(Your goal)
Copy out all lines in the data below containing the string "will".

[Stored items]

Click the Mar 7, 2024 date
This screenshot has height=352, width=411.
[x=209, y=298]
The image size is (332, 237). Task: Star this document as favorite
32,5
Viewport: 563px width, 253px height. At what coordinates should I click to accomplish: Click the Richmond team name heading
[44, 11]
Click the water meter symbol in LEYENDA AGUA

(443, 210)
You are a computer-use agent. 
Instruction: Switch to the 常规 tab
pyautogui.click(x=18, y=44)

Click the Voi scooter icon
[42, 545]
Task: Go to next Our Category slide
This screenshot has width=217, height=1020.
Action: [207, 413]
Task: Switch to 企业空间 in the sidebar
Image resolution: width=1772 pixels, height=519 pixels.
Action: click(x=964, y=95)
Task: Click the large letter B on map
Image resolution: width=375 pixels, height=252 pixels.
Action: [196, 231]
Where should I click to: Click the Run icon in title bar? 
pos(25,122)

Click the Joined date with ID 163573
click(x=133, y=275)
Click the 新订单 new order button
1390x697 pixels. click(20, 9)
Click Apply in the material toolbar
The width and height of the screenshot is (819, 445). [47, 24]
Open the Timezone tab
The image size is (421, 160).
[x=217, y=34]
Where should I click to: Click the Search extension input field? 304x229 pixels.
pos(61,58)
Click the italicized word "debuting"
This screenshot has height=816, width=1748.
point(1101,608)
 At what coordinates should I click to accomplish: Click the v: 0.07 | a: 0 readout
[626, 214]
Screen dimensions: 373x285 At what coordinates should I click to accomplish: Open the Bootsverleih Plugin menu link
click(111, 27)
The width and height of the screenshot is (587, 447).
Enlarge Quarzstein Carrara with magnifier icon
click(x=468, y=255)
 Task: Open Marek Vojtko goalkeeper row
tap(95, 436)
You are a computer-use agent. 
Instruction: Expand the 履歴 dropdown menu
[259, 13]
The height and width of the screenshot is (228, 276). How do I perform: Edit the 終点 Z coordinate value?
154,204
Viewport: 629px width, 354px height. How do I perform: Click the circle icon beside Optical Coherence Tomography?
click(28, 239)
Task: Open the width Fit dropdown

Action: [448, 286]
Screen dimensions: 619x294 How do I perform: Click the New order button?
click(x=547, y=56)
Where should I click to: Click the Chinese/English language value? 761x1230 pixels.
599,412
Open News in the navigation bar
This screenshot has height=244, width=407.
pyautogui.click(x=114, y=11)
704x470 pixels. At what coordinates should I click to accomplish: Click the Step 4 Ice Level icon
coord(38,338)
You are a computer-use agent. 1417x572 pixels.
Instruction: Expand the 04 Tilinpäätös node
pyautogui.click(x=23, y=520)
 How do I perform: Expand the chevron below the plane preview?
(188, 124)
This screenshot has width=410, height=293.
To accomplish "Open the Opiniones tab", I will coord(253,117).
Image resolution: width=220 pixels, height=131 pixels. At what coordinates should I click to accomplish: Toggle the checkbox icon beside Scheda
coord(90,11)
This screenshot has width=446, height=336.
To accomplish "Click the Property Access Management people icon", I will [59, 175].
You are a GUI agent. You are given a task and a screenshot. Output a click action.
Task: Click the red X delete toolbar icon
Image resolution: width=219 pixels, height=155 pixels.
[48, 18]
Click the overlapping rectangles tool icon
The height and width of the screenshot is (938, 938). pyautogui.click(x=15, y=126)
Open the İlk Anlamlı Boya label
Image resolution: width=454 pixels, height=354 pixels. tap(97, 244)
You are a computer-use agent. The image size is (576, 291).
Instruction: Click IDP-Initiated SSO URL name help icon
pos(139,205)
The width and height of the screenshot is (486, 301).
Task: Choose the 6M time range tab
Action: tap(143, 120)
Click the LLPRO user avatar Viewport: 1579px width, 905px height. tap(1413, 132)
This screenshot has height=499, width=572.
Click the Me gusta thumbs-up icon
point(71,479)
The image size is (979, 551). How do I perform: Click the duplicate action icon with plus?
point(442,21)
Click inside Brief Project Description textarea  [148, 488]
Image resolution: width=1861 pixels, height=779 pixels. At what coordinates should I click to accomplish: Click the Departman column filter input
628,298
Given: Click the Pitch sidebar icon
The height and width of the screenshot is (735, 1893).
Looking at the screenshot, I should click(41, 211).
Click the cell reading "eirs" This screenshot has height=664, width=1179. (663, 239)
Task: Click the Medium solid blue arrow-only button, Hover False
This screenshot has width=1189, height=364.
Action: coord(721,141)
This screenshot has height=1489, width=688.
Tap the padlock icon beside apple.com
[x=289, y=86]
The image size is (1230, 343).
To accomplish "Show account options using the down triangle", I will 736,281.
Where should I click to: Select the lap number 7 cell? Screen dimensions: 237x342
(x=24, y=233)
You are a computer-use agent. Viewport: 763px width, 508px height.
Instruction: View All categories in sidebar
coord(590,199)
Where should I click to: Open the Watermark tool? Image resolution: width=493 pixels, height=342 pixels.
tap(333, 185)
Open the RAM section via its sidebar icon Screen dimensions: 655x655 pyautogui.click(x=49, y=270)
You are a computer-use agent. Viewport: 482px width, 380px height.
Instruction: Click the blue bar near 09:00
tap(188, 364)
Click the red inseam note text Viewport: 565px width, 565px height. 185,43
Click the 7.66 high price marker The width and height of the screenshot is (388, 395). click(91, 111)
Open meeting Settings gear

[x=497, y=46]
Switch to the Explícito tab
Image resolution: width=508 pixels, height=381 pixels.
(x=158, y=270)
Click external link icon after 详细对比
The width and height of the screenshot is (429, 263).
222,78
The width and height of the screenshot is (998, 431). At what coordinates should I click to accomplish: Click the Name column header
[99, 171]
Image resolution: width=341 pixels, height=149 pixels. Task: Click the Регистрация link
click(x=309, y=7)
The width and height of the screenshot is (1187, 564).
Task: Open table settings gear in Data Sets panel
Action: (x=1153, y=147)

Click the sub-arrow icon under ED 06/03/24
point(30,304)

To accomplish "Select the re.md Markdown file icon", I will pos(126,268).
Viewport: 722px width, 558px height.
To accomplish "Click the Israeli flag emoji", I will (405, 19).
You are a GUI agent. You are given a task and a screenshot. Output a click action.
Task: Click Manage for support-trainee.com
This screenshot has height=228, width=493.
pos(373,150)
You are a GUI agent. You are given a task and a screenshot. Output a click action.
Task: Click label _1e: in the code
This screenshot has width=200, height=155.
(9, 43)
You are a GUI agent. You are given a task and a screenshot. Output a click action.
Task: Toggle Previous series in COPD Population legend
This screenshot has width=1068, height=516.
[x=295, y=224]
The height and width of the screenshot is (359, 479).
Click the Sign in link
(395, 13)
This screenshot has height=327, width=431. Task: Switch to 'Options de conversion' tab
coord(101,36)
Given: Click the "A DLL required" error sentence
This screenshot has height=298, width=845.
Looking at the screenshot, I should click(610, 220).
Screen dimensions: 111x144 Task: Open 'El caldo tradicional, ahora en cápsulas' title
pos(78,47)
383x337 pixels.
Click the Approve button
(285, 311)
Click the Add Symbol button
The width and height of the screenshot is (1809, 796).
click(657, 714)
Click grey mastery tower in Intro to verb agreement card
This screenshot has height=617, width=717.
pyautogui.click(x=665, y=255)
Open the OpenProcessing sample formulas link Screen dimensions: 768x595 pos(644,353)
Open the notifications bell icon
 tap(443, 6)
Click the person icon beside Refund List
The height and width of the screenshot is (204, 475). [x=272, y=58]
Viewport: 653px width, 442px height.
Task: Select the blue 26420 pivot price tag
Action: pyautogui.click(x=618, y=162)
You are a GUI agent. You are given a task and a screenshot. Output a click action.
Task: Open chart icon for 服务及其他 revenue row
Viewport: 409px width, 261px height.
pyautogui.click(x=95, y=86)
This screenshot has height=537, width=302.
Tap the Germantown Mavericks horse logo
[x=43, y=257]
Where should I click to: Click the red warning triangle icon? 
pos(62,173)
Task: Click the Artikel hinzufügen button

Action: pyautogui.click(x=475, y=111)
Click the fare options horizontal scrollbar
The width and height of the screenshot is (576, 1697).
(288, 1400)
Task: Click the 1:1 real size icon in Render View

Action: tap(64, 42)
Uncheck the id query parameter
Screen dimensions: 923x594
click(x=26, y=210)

(Solved exercise)
To accomplish "Open the Opiniones tab", I will coord(253,117).
To accomplish "Click the Property Access Management people icon", I will [59, 175].
To accomplish "Show account options using the down triangle", I will 736,281.
To accomplish "Select the re.md Markdown file icon", I will pos(126,268).
To accomplish "Click the Israeli flag emoji", I will (405, 19).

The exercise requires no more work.